Der bisherige konservative Ministerpräsident, Mariano Rajoy, hatte in der Parlamentswahl im Dezember seine absolute Mehrheit verloren und nur 29 Prozent der Stimmen geholt – Quittung für eine Serie von Korruptionsskandalen in den eigenen Reihen. Wegen der Schmiergeldvorwürfe will keine Oppositionspartei den Konservativen die Hand reichen und mit ihnen paktieren. Deswegen musste Rajoy schließlich aufgeben und dem Sozialisten Sánchez, dessen sozialdemokratisch ausgerichtete Partei bei der Wahl 22 Prozent holte, den Vortritt lassen.
Doch auch Sánchez weiß noch nicht, ob er es wirklich schaffen wird, eine „Regierung des Wechsels“ zusammenzuschweißen. Das Parlament ist zersplittert und zerstritten. Er wolle „mit allen politischen Kräften“ sprechen, gab sich Sánchez versöhnlich. Stellte aber zugleich klar, dass ein Pakt der „demokratischen Erneuerung“ Rajoys Konservative nicht einschließen werde. Die korruptionsbelastete Partei müsse sich erst einmal selbst erneuern und gehöre daher auf die Oppositionsbank. Sánchez erklärte: „Rajoy ist zu einem Problem für die Demokratie geworden.“
Koalition mit Podemos?
Am wahrscheinlichsten scheint eine Mitte-links-Koalition aus Sozialisten und der linksalternativen Protestbewegung Podemos (Wir können), die mit 21 Prozent drittstärkste Kraft wurde.
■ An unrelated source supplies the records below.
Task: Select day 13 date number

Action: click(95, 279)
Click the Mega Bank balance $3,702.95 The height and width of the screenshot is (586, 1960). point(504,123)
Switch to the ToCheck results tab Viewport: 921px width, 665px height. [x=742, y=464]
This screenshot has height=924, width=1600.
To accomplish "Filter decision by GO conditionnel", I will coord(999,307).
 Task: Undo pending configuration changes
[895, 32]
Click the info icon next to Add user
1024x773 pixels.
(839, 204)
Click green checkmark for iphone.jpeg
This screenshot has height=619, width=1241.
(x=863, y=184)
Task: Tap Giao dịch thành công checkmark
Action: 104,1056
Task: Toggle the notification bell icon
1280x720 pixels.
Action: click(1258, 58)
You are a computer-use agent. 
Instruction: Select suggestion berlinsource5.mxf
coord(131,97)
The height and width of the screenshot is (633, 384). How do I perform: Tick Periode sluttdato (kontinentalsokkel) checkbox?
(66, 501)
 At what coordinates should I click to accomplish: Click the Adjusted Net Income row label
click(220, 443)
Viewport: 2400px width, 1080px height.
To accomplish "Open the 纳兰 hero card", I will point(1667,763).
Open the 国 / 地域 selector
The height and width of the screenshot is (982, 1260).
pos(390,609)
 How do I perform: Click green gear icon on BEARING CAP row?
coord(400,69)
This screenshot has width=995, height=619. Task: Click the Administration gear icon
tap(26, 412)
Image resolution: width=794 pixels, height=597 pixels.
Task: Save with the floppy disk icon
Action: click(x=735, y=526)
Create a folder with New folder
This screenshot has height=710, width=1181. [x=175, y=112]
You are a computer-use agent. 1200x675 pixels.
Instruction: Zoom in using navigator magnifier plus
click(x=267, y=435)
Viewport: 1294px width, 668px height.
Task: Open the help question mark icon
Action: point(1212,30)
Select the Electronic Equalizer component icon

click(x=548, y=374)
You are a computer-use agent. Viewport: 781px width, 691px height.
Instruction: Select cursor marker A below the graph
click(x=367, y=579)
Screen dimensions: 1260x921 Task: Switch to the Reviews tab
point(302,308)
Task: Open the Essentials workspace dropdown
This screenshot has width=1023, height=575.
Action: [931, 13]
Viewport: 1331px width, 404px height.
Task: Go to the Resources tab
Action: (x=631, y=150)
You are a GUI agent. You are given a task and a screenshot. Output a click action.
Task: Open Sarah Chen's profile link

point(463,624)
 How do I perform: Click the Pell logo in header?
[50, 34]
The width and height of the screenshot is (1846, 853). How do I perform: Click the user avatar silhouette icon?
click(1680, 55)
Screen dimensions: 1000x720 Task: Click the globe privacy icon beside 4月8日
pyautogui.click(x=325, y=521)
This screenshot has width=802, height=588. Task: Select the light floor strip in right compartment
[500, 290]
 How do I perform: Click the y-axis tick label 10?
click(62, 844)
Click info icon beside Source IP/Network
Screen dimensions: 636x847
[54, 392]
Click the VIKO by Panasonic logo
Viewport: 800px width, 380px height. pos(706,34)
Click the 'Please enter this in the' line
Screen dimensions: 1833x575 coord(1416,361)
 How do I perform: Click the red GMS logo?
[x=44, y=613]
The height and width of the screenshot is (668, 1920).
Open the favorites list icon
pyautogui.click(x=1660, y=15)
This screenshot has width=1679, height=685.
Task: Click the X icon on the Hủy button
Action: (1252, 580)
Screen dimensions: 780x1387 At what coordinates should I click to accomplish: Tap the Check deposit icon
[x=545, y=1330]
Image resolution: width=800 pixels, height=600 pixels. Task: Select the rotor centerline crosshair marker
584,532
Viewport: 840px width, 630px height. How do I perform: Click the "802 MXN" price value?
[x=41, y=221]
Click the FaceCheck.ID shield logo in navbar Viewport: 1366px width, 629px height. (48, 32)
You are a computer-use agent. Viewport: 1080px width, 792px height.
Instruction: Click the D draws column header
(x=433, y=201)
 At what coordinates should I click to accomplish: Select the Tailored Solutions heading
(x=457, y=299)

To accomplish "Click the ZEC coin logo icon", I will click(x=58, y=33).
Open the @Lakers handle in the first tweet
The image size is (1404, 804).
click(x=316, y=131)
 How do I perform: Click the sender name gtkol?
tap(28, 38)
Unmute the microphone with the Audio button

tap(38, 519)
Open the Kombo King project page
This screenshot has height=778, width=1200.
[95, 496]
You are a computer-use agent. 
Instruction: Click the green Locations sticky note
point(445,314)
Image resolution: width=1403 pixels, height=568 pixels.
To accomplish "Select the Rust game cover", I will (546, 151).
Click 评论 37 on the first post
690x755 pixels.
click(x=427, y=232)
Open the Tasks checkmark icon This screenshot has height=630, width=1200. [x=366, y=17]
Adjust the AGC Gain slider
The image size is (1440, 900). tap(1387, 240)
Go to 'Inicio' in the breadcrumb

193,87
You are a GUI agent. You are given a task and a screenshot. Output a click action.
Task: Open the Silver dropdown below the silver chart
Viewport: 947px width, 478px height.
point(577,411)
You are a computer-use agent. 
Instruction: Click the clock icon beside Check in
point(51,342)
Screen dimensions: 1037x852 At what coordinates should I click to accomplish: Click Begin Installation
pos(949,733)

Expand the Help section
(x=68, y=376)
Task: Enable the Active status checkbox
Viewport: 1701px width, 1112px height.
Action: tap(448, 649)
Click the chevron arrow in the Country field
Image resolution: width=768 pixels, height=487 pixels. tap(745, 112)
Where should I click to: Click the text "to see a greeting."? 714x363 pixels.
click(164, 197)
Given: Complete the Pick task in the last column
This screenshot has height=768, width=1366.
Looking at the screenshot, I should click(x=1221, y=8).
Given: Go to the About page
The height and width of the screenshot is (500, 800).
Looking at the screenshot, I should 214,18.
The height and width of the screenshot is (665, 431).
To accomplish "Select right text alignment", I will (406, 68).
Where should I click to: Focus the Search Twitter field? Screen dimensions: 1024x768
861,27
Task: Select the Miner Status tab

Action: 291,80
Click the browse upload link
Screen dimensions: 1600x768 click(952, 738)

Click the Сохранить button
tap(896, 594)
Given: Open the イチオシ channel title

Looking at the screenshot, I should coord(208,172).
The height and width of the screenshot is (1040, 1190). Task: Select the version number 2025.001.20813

Auch wenn es gegen diese Allianz in Sánchez' eigener Partei Widerstand gibt – zum Teil von sehr einflussreichen Vertretern der Sozialisten, allen voran dem früheren Premier Felipe González. Und auch, obwohl sie im Parlament neben Podemos noch weitere Unterstützung bräuchte.
Kaum andere Optionen
Aber andere Optionen gibt es kaum: Die liberal-bürgerliche Partei Ciudadanos (Bürger), mit 14 Prozent viertstärkste Fraktion, will nicht mitregieren. Und die separatistischen Parteien aus Katalonien, welche die Unabhängigkeit ihrer Region fordern, will Sánchez nicht ins Boot holen.
Angesichts dieser verfahrenen Lage dürften die Verhandlungen noch Wochen dauern und eine Gratwanderung werden. Parlamentspräsident Patxi López hat schon angekündigt, dem Sozialisten diese Zeit einräumen zu wollen. Sánchez vertraut darauf, dass sich schließlich der Wunsch der Mehrheit nach einer „Regierung des Fortschritts“ durchsetzt. Schließlich hätten die Bürger, von denen 71 Prozent gegen Rajoy stimmten, „den Wechsel gewählt“. Sollte Sánchez' schwierige Regierungsmission scheitern, drohen im Sommer Neuwahlen.
AUF EINEN BLICK
Seit sieben Wochen ringt Spanien um eine neue Regierung. Der bisherige konservative Premier, Mariano Rajoy, der bei den Wahlen zwar die meisten Sitze gewann, aber die absolute Mehrheit verlor, ist in seinen Bemühungen gescheitert. Nun soll es der bisherige Oppositionsführer, Sozialistenchef Pedro Sánchez, versuchen. Als wahrscheinlichste Variante gilt eine Mitte-links-Koalition aus Sozialisten und der Protestbewegung Podemos. Doch auch dagegen regt sich Widerstand.